Spontan meldeten sich noch am Mittwochabend alle 18 Erstligavereine bei der KHL und boten an, Lokomotive in der laufenden Saison Spitzenspieler des eigenen Teams zur Verfügung zu stellen. "Das ist eine Initiative von unten, niemand hat das orchestriert", meinte Alexander Medwedjew, der Präsident der KHL. Es sollen sich auch viele ehemalige Lok-Profis aus anderen Vereinen und dem Ausland spontan bereiterklärt haben, nach Jaroslawl zurückzukehren. Dem neuen Trainer stünde eine Liste mit 40 bis 45 Spielern zur Verfügung, aus denen er eine neue Mannschaft auswählen könne. Außerdem würden fünf Nachwuchsspieler in die A-Mannschaft wechseln. "Der Klub wird wiederbelebt", sagte Medwedjew.

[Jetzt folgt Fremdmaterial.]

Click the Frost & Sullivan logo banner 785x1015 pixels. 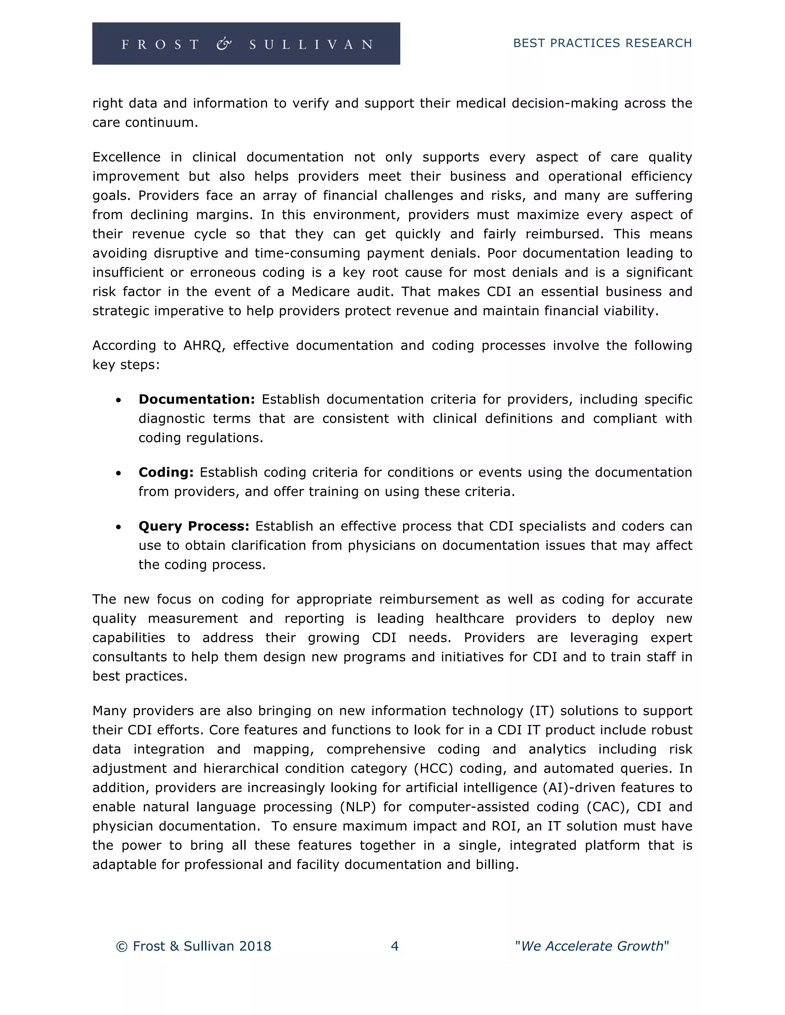click(246, 44)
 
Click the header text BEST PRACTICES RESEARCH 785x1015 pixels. click(602, 43)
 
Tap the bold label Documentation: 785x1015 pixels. click(197, 399)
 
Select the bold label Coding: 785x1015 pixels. click(166, 472)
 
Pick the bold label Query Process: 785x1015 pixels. click(194, 526)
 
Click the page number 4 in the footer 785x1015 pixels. click(394, 946)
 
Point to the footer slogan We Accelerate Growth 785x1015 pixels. click(591, 946)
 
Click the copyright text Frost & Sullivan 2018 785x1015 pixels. click(194, 946)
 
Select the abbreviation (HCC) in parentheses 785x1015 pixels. click(433, 768)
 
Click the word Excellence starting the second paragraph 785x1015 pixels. click(126, 157)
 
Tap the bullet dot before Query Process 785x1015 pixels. click(118, 527)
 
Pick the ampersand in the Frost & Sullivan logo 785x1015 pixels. click(224, 44)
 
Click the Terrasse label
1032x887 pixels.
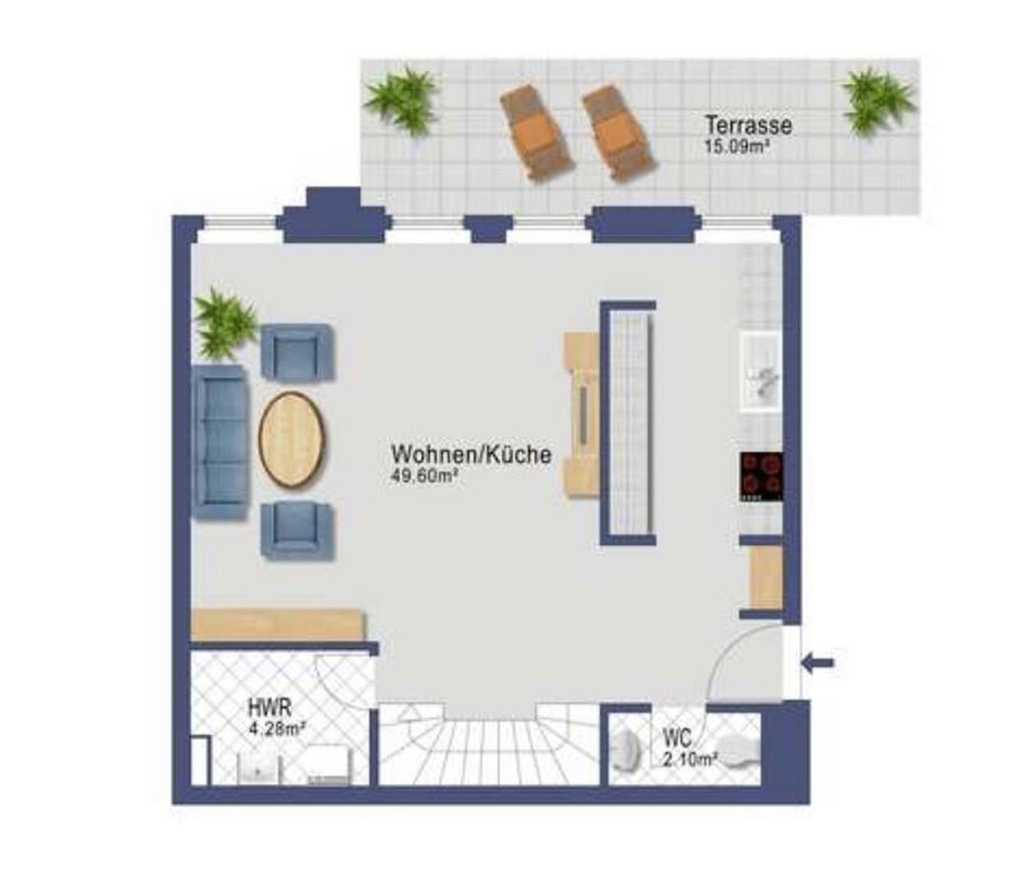point(748,125)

Das letzte schwere Unglück einer russischen Eishockeymannschaft ereignete sich 1950. Damals kam die gesamte sowjetische Nationalmannschaft beim Anflug auf Swerdlowsk ums Leben. Der Sohn des Diktators Stalin, Wassili, war Manager des Teams. Aus Angst vor dem Vater verschwieg er die Tragödie und stellte über Nacht eine neue Sbornaja zusammen. Der Diktator soll es nicht bemerkt haben.